In fact, Bloomer thinks THAI is actually a better fit for the
Bluesky reservoir than its current Athabasca oilsands reservoir
near Conklin. Since the oil is already mobile, the process may not
need the initial steam to mobilize the crude.
“That’s a big benefit potentially. The process that we have
doesn’t use water, it doesn’t use gas, it has lower CO2 emissions,
so we’re just drilling wells. We have a much smaller project footprint than other thermal type processes.” It is on the strength of
these efficiencies that Petrobank is currently stating its case to
regulators that it should be treated more like conventional heavy
oil development than a megaproject—especially when it is in the
pilot stage. Pending regulatory approvals, a Bluesky pilot may get
underway in 2008.
While some companies in the Peace River Arch are getting
higher recoveries depending on the geological productivity, the
recovery rates at Duvernay’s Bluesky properties are between 6 and
10 per cent of the oil in place. Bloomer claims THAI could turn
that into 70 or 80 per cent.
While this is a lofty goal, Canadian Heavy Oil Association
president Bill McFarlane says in situ combustion has worked in
light and medium oil as far back as the early 1960s.
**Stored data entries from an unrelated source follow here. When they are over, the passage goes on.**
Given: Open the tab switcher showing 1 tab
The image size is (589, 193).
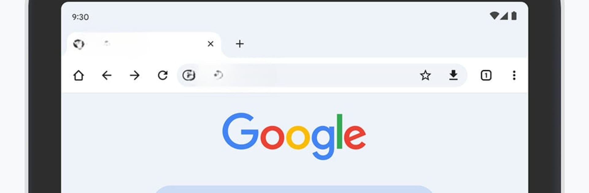Looking at the screenshot, I should coord(486,75).
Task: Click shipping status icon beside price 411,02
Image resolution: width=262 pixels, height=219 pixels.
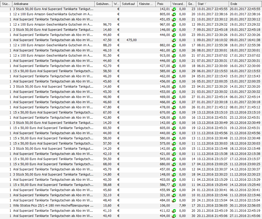Action: 174,211
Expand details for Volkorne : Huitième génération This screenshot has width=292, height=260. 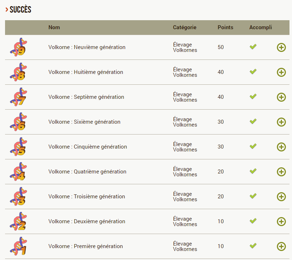click(281, 72)
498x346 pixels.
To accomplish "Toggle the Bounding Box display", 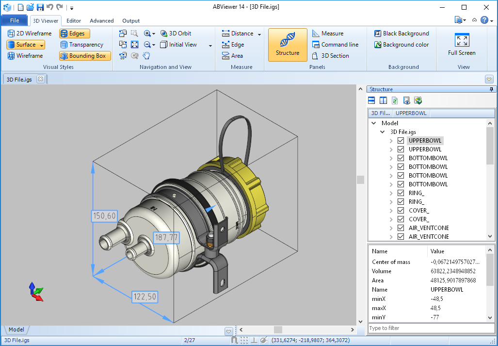I will coord(85,56).
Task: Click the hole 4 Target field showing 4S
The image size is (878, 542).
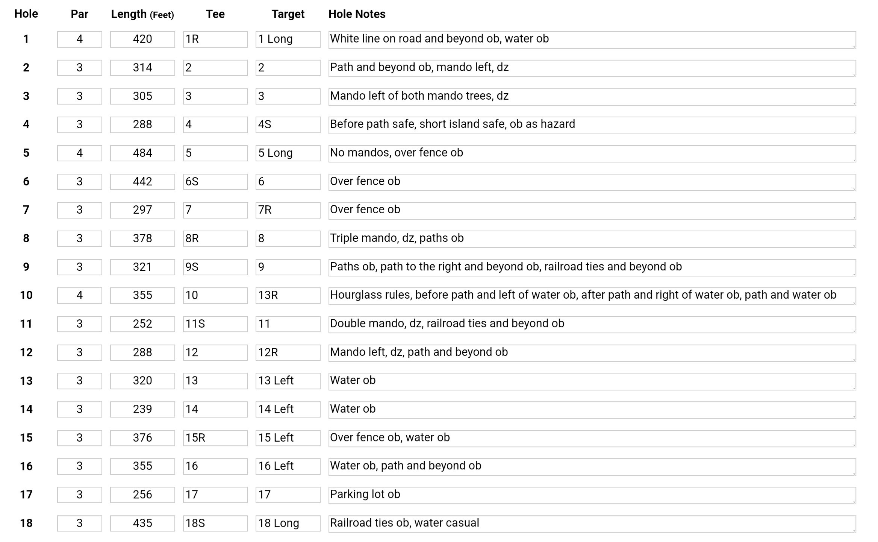Action: (x=288, y=124)
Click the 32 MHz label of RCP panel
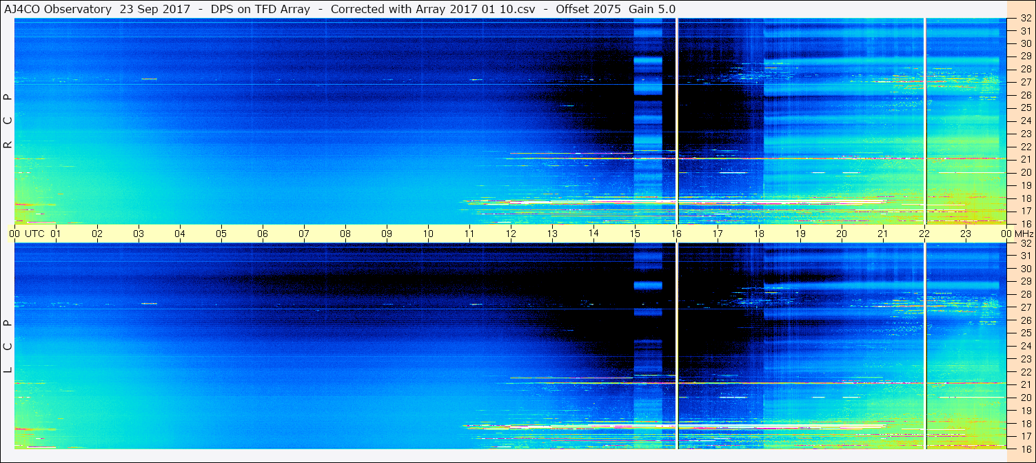Image resolution: width=1036 pixels, height=463 pixels. point(1026,19)
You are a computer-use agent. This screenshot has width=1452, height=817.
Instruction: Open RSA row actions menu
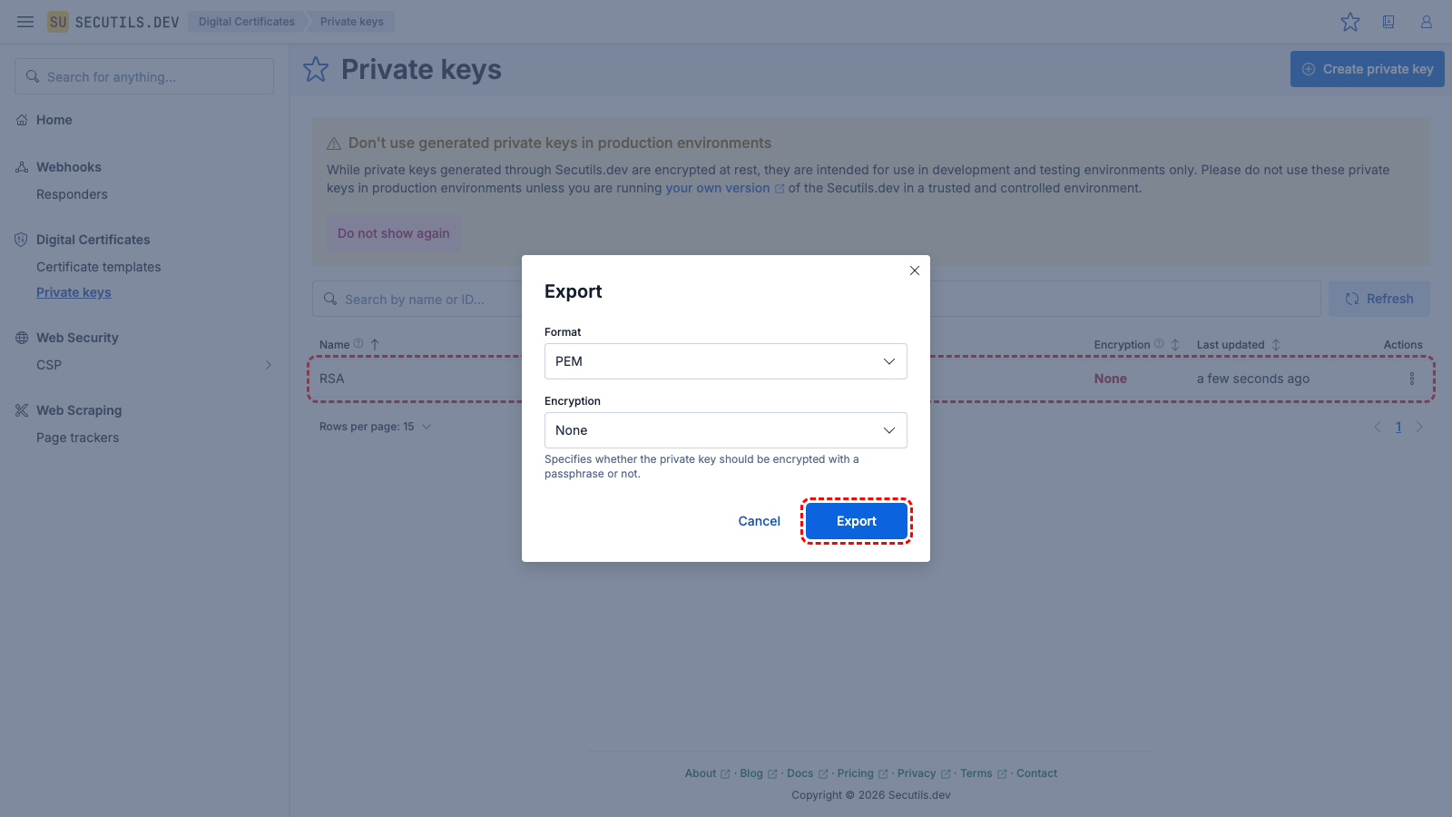tap(1411, 379)
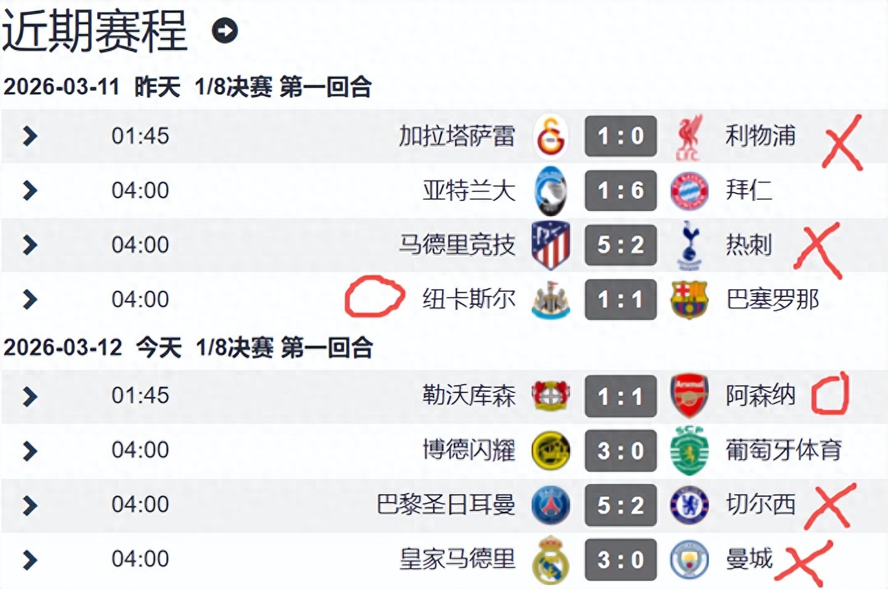The height and width of the screenshot is (589, 888).
Task: Select the Arsenal cannon badge
Action: (x=689, y=396)
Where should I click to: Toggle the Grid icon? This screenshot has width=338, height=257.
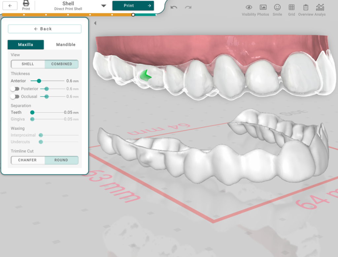click(x=291, y=7)
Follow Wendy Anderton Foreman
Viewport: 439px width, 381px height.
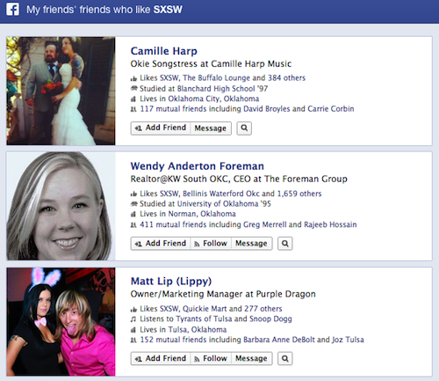click(211, 244)
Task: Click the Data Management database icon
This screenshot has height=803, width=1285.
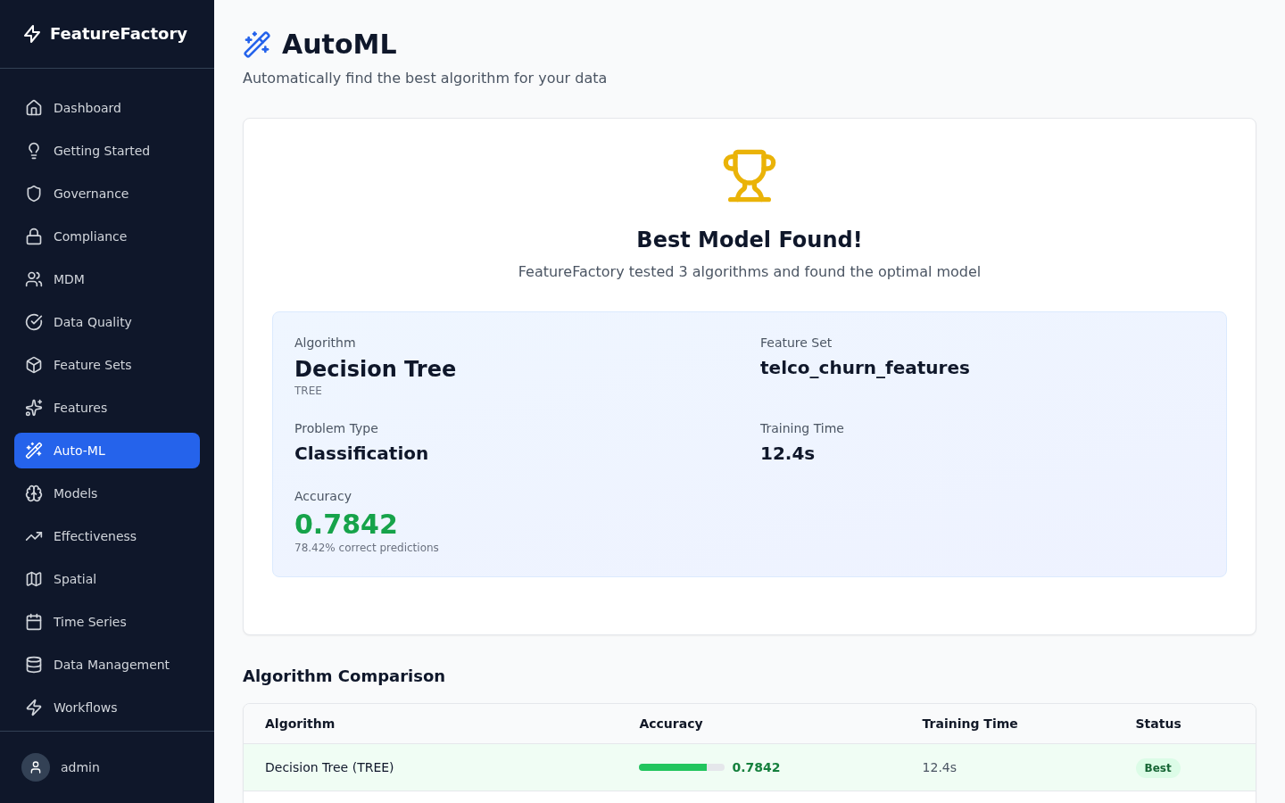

“With some demonstration and piloting in conventional
heavy oil, we’ll see a lot more in situ combustion,” he says. “The
natural evolution will be to broadly apply it into the into heavy
oils and oilsands.”
Waterflooding is the workhorse of the oil industry, but in western
Canada’s heavy oil fields, this bronco is still saddle shy. The
Saskatchewan Research Council says eight waterflood projects
in the heavy oil region of Lloydminster have been abandoned over
the past few decades.
“There’s also a lot of waterflooding of heavy oils in
Saskatchewan but not much research being done. Nobody really
understands why it works with heavy oil, so we’re doing a couple
projects in that area,” says Doug Soveran, manager of production
and processing at the SRC.
Soveran says some early heavy oil waterfloods were born out
of the need to dispose of a lot of produced water. Reinjecting
the water into the formation effectively turned these into waterflood projects. In some cases, it improved recoveries. But several
attempts to use heavy oil water flooding on a widespread basis
also met with failure. So companies took a step back and engaged
SRC to better understand heavy oil EOR.
Now into its third year of research, the SRC uses multivariate
statistical methods to understand the factors behind different
waterflood EOR results. Some of these include reservoir and
operating parameters and the configuration of horizontal injection
and production wells.
One interesting SRC finding is that heavy oil is much more sensitive to how the waterflood is implemented and operated.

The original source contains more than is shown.